__Collected data__.

···

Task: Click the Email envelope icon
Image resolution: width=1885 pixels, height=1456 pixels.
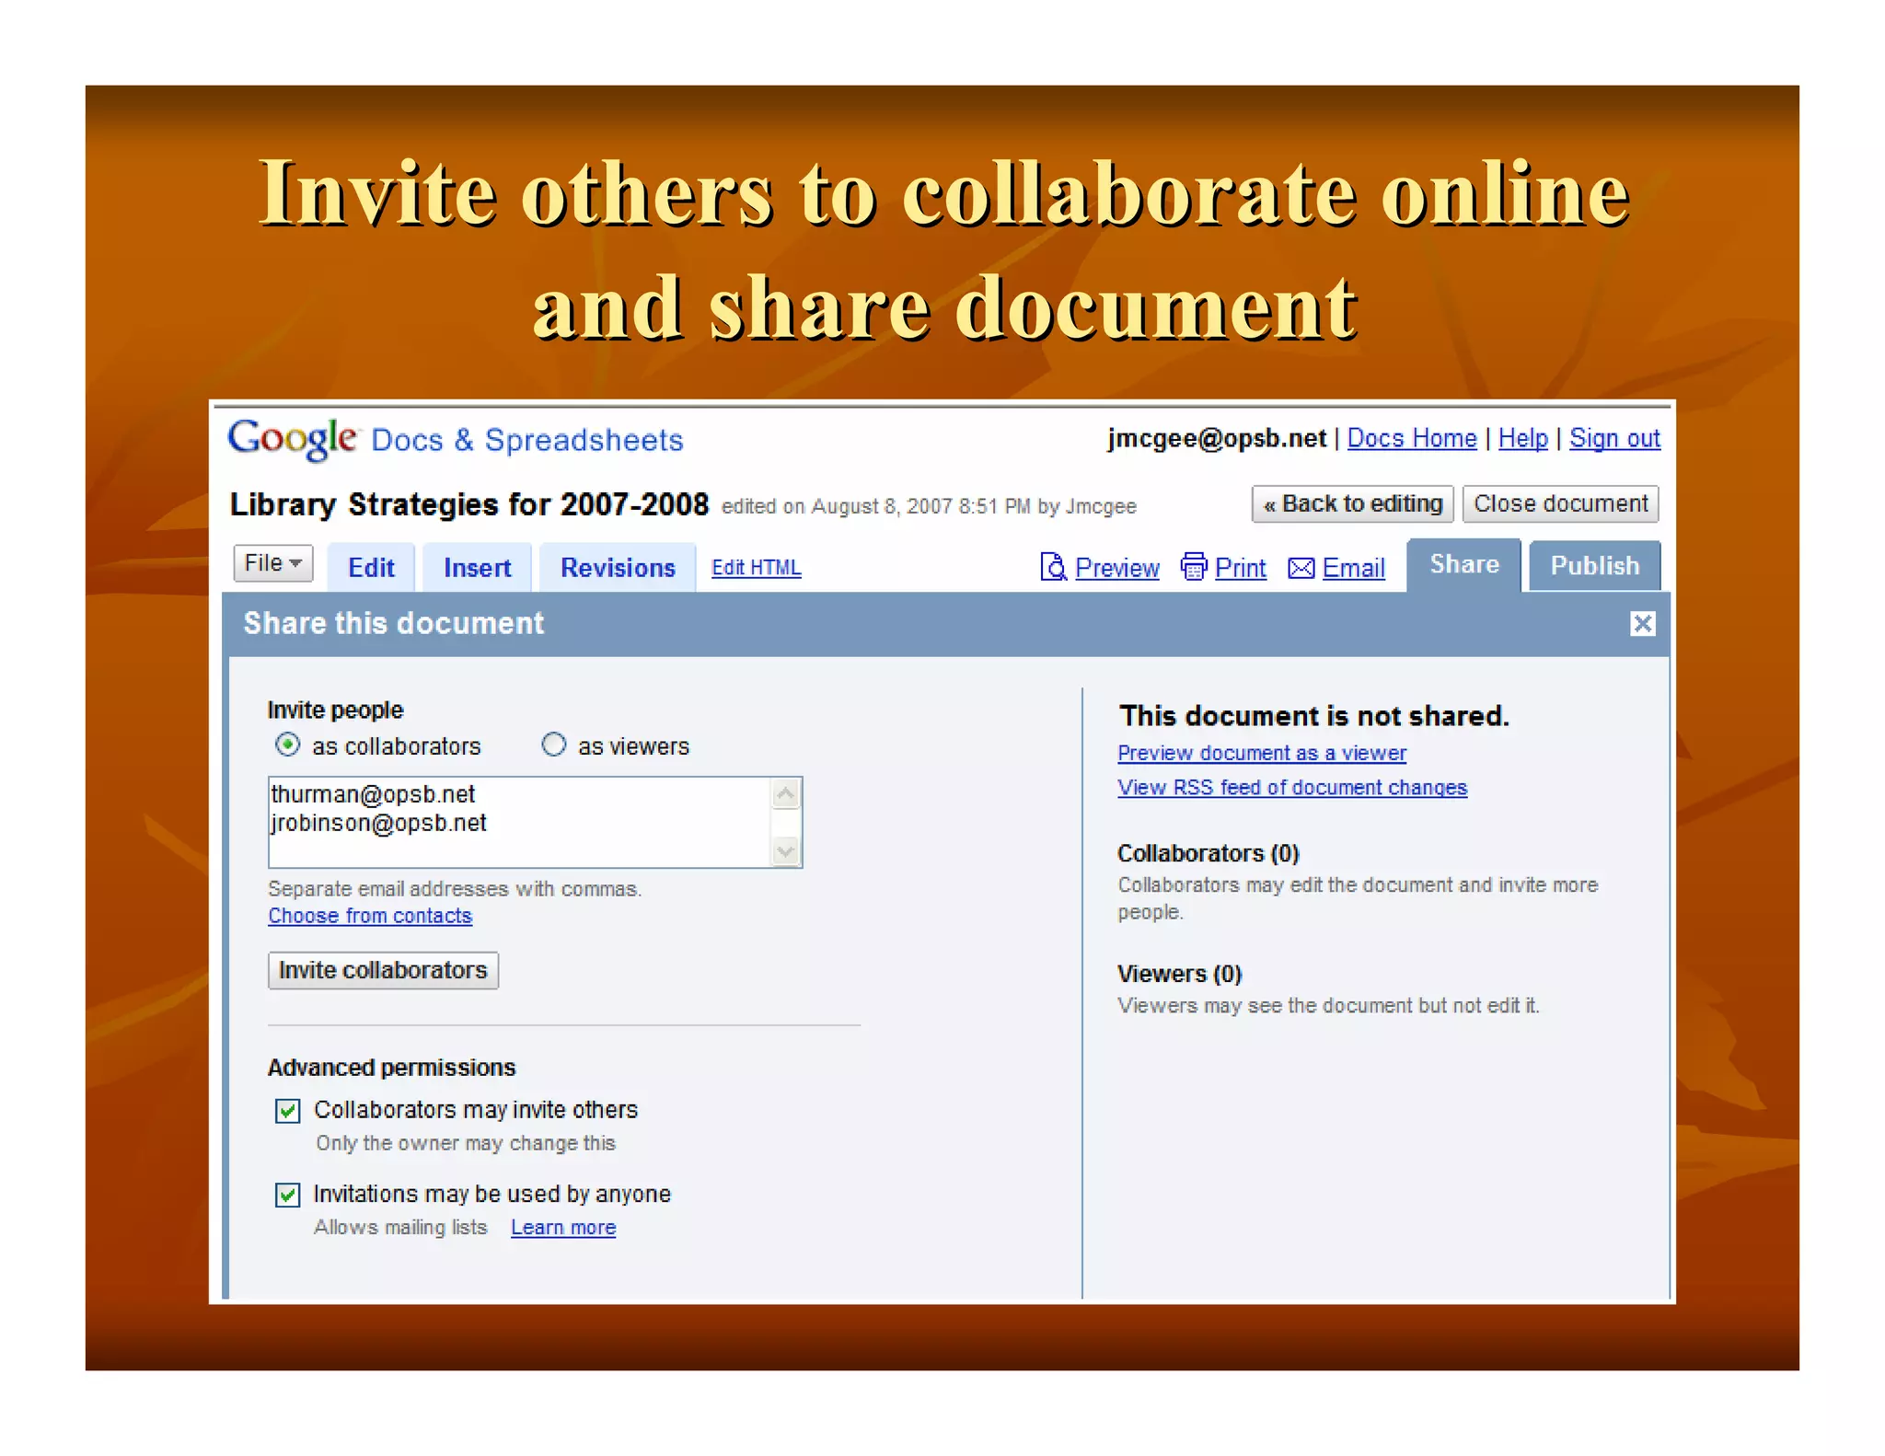Action: point(1301,568)
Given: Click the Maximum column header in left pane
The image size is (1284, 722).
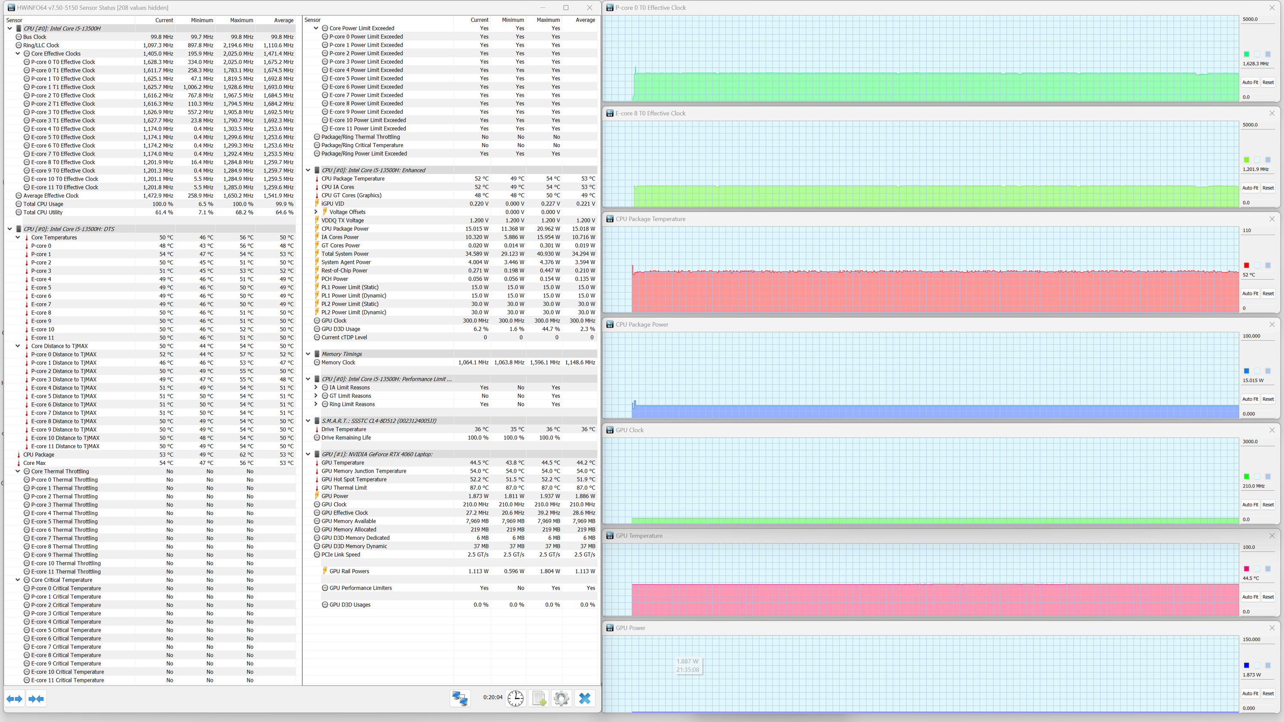Looking at the screenshot, I should click(241, 20).
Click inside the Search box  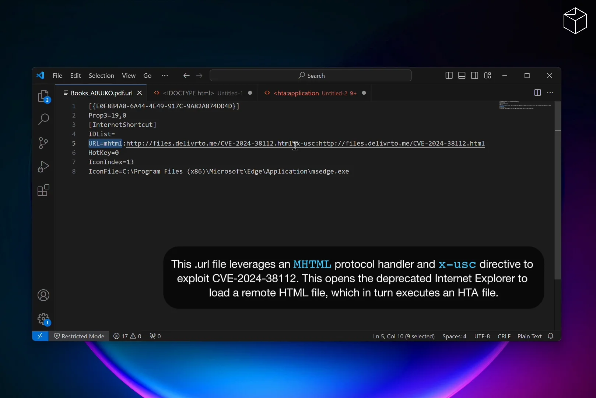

···

__The task__.
Print the records above word for word, omitting any picture they contain.

__Result for this exercise__.
Task: Click the Email envelope icon
Image resolution: width=1885 pixels, height=1456 pixels.
Action: point(1301,568)
Given: Click the Maximum column header in left pane
The image size is (1284, 722).
Looking at the screenshot, I should click(241, 20).
Click inside the Search box  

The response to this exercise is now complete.